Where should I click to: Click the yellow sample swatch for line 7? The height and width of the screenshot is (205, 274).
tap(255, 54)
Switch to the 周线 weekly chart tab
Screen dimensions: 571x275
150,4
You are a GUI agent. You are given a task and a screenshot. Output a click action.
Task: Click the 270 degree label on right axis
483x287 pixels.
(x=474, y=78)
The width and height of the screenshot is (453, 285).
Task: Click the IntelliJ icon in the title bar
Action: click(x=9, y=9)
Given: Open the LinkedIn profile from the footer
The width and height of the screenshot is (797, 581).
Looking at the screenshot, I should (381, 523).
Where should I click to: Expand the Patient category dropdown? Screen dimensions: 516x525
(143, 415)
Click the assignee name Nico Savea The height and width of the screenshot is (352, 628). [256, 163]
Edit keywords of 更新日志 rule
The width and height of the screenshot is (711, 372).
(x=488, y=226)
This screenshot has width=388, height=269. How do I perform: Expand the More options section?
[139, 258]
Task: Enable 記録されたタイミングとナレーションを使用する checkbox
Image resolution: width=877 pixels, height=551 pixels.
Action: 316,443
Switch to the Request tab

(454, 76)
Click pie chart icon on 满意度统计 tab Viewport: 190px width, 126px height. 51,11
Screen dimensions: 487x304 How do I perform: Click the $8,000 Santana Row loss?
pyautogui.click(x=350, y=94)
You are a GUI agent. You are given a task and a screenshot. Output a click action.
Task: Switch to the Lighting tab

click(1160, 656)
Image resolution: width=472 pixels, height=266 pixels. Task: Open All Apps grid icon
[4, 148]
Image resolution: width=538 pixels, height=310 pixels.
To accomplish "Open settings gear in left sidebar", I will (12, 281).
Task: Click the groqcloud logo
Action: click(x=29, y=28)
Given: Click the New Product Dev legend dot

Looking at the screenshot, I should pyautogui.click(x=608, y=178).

● ● ● ●

_Work instructions:_
Convert every line of the material above into a JSON list of strings, with one string per line and blank lines omitted.

_Solved exercise:_
[
  "Where should I click to: Click the yellow sample swatch for line 7? The height and width of the screenshot is (205, 274).",
  "tap(255, 54)",
  "Switch to the 周线 weekly chart tab",
  "Screen dimensions: 571x275",
  "150,4",
  "You are a GUI agent. You are given a task and a screenshot. Output a click action.",
  "Task: Click the 270 degree label on right axis",
  "483x287 pixels.",
  "(x=474, y=78)",
  "The width and height of the screenshot is (453, 285).",
  "Task: Click the IntelliJ icon in the title bar",
  "Action: click(x=9, y=9)",
  "Given: Open the LinkedIn profile from the footer",
  "The width and height of the screenshot is (797, 581).",
  "Looking at the screenshot, I should (381, 523).",
  "Where should I click to: Expand the Patient category dropdown? Screen dimensions: 516x525",
  "(143, 415)",
  "Click the assignee name Nico Savea The height and width of the screenshot is (352, 628). [256, 163]",
  "Edit keywords of 更新日志 rule",
  "The width and height of the screenshot is (711, 372).",
  "(x=488, y=226)",
  "This screenshot has width=388, height=269. How do I perform: Expand the More options section?",
  "[139, 258]",
  "Task: Enable 記録されたタイミングとナレーションを使用する checkbox",
  "Image resolution: width=877 pixels, height=551 pixels.",
  "Action: 316,443",
  "Switch to the Request tab",
  "(454, 76)",
  "Click pie chart icon on 满意度统计 tab Viewport: 190px width, 126px height. 51,11",
  "Screen dimensions: 487x304 How do I perform: Click the $8,000 Santana Row loss?",
  "pyautogui.click(x=350, y=94)",
  "You are a GUI agent. You are given a task and a screenshot. Output a click action.",
  "Task: Switch to the Lighting tab",
  "click(1160, 656)",
  "Image resolution: width=472 pixels, height=266 pixels. Task: Open All Apps grid icon",
  "[4, 148]",
  "Image resolution: width=538 pixels, height=310 pixels.",
  "To accomplish \"Open settings gear in left sidebar\", I will (12, 281).",
  "Task: Click the groqcloud logo",
  "Action: click(x=29, y=28)",
  "Given: Click the New Product Dev legend dot",
  "Looking at the screenshot, I should pyautogui.click(x=608, y=178)."
]